Rhye wasn’t supposed to get this big this fast. The project, originally born from a collaboration between writer/producer Robin Hannibal and singer/composer Michael Milosh, seemed to be a studio experiment, a collection of sinewy, moody R&B songs created for a controlled environment. But then Woman turned out to be a bigger success than anyone had anticipated, charting on the Billboard Top 100 Albums chart and making the single “The Fall” a staple in indie romantic drama films for a while. None of this success was undeserved – Woman is majestic in the way it an immersive, intimate, romantic experience – but it perhaps made Rhye into a bigger concern than it was ever meant to be. Thus, a follow-up for a group that was arguably only meant to last a short time became something of a necessity, even as Hannibal departed and Milosh was forced into creating a full band to execute his vision. On Blood, Milosh gives an idea of what Rhye will be as an ongoing concern, and the result is something not too different from what came before.
Wisely, Milosh has opted for consistency on Blood, even with the overhaul of personnel. The music remains smooth and sexy, the vocals are light and airy, and the album cover is a sensual black-and-white photo. The changes that are here are minimal, and they largely serve to highlight the current nature of Rhye as a band as opposed to a bedroom project. Live drums replaced the soft electronic beats, and the whole affair has a far warmer feel than what we’re used to. While it doesn’t have the surprise and fresh feel that Woman had, Blood still wisely focuses on Rhye’s strengths, and there are many pleasures to be found on the album as a result.
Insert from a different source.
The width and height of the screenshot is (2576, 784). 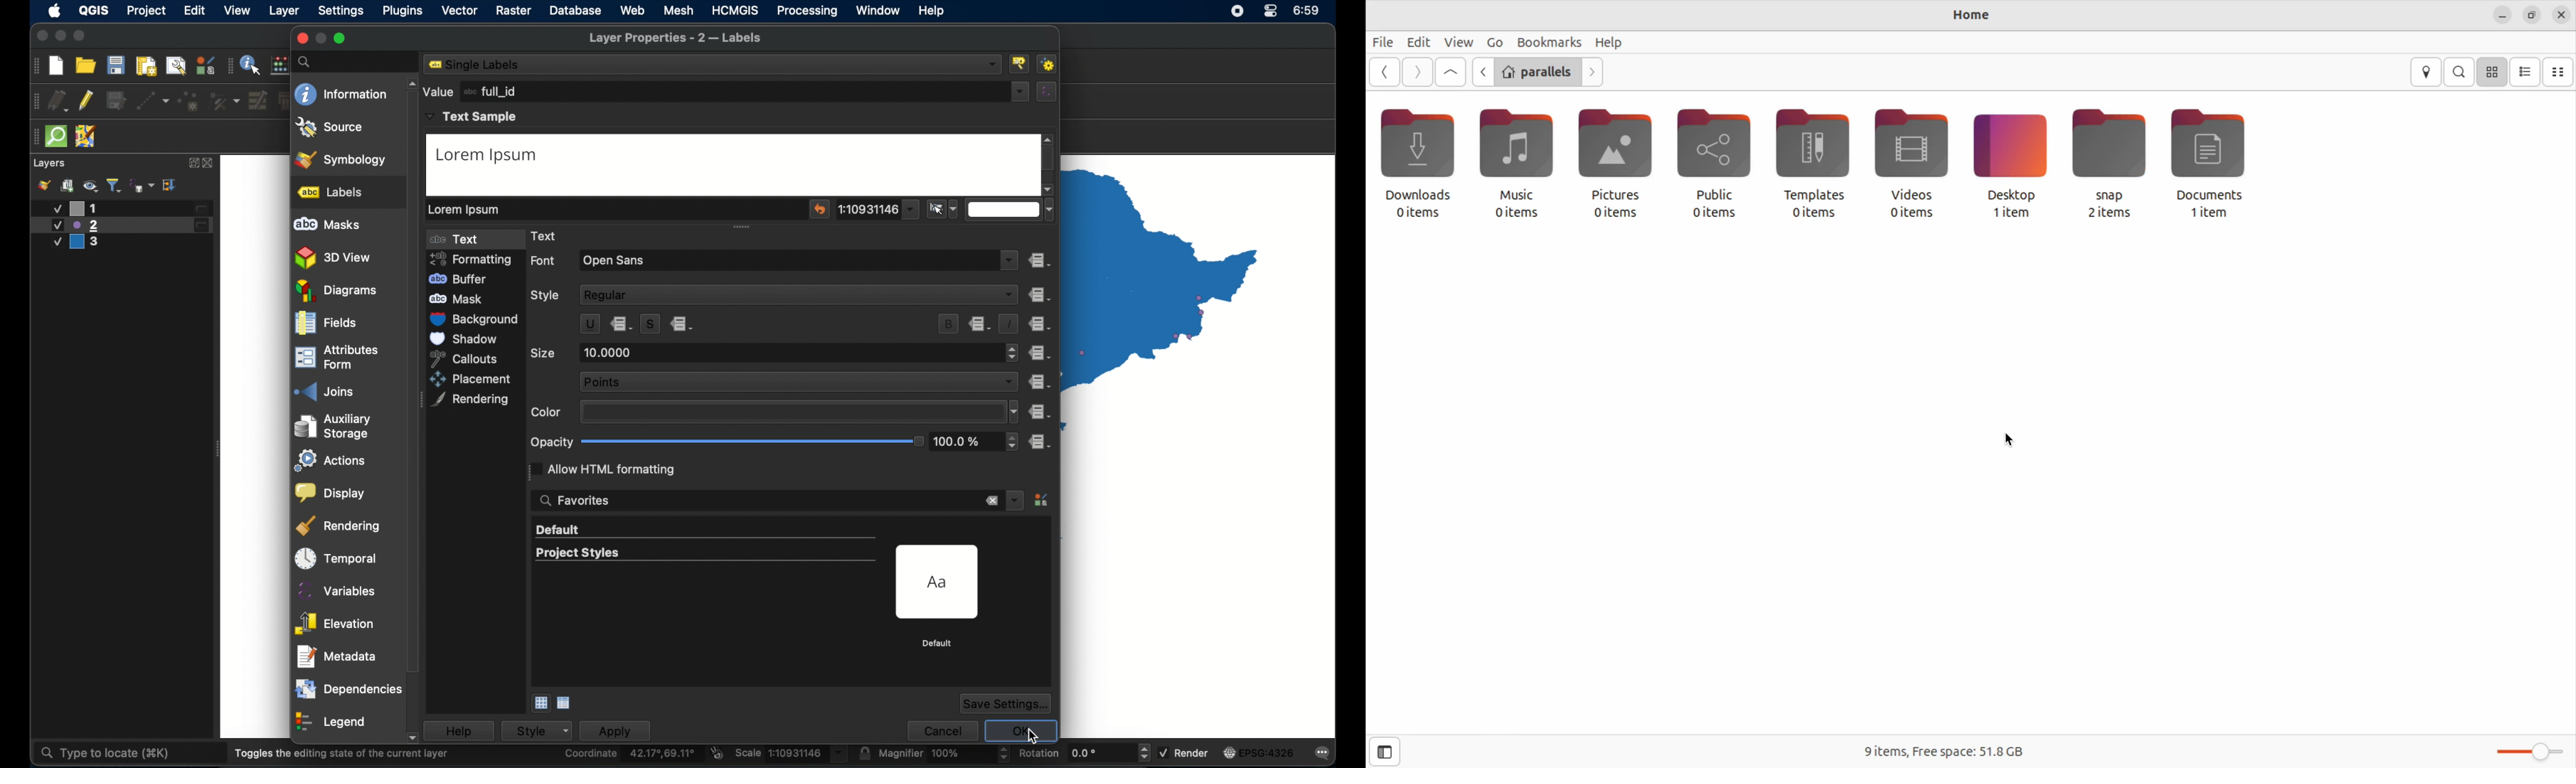 What do you see at coordinates (551, 442) in the screenshot?
I see `opacity` at bounding box center [551, 442].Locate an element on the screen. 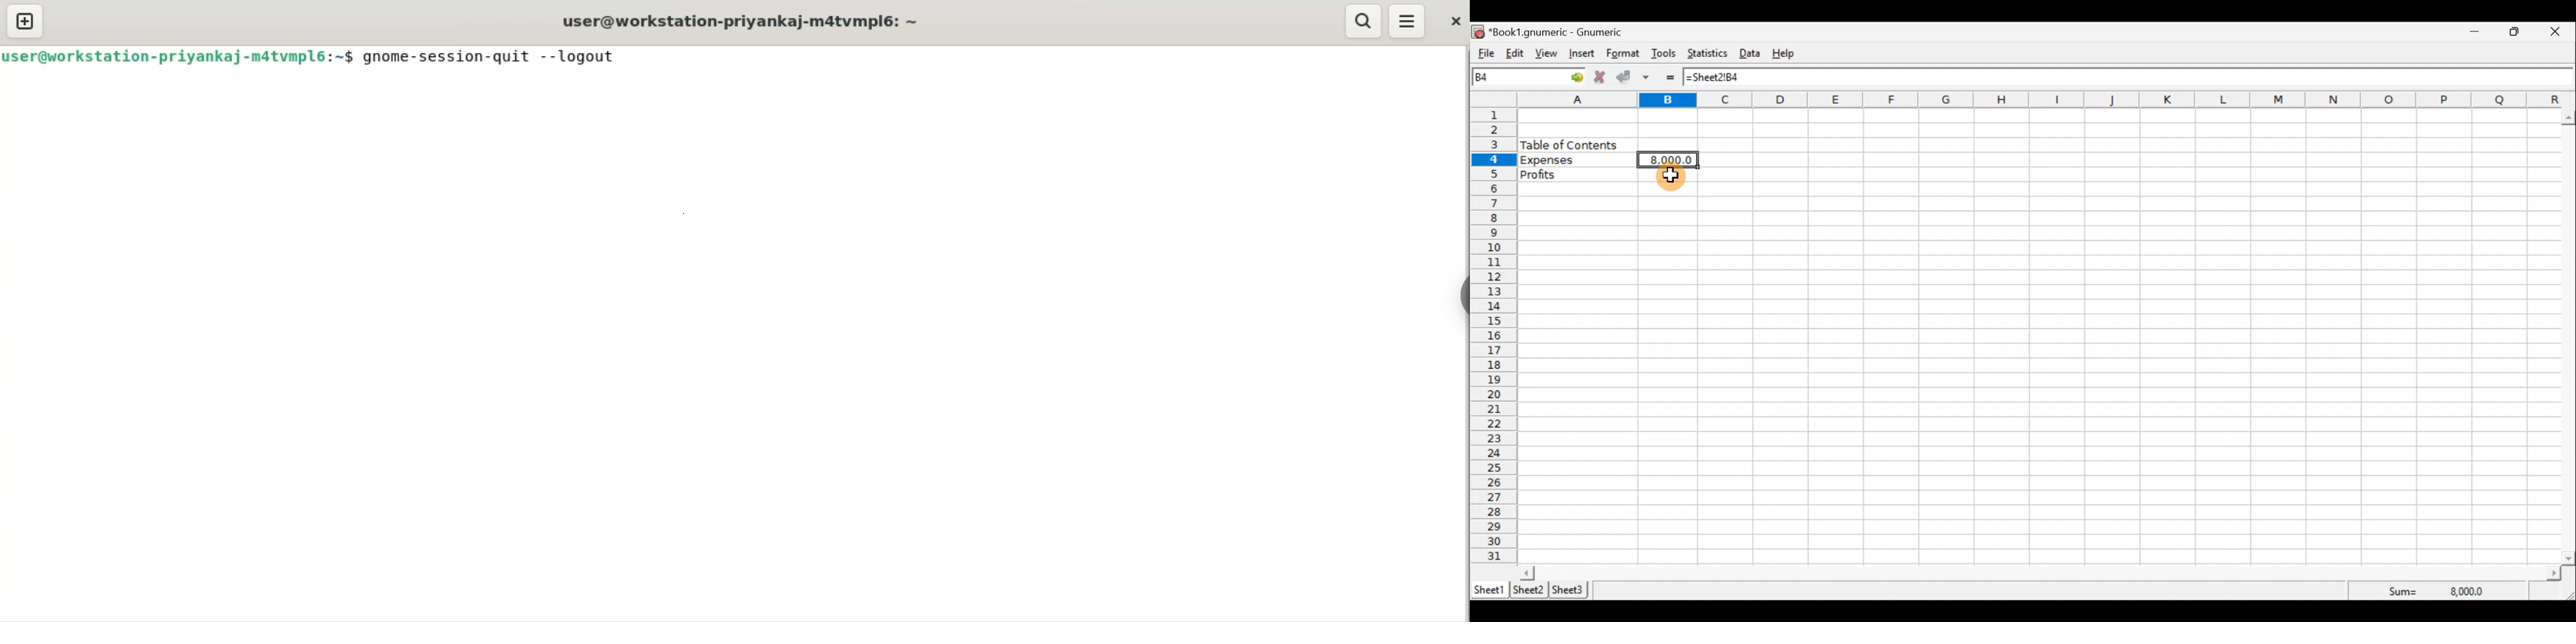 The width and height of the screenshot is (2576, 644). Formula bar is located at coordinates (2123, 76).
Unfortunately, that consistency comes at something of a price. While the compositions on Blood are fairly consistent, there’s nothing quite as vibrant as those early singles to stand out. “Count to Five” and “Taste” are both fine songs, but they are nowhere near as inviting as some of Milosh’s best singles. Clearly, the singer put a greater emphasis on overall tone and mood over individual songcraft, and while Blood largely succeeds in that regard, it’s a shame to see Milosh willingly hold himself back as a songwriter.
And then there’s the issue of the lyrics. Now, there’s nothing wrong with vague songwriting in R&B or pop music of any kind; it can sometimes help a listener connect with a song in a way that they wouldn’t otherwise. But Milosh relies far too heavily on desperate tropes and double entendres delivered so sincerely that they’re robbed of any power that they have. The sensual power of Milosh’s delivery of “Oh my god” on “Phoenix” is all but negated by the wink-and-nudge of the preceding lyric: “I’m coming fast / I’m coming fast.” It’s hard to tell whether Milosh didn’t try hard enough or tried too hard with some of these lines, but they put a damper on the mood the more time one gives to Blood.
In the end, Blood is equal parts impressive and frustrating. In many ways, Milosh recreates the triumphs of his previous work with a new recording process and a new set of characters, but his lyrical shortcomings and push to maintain a consistent mood above all else hold him back somewhat. Fans of Woman might derive some enjoyment from this, but anyone hoping for more evolution may be disheartened by how frequently Milosh plays it safe.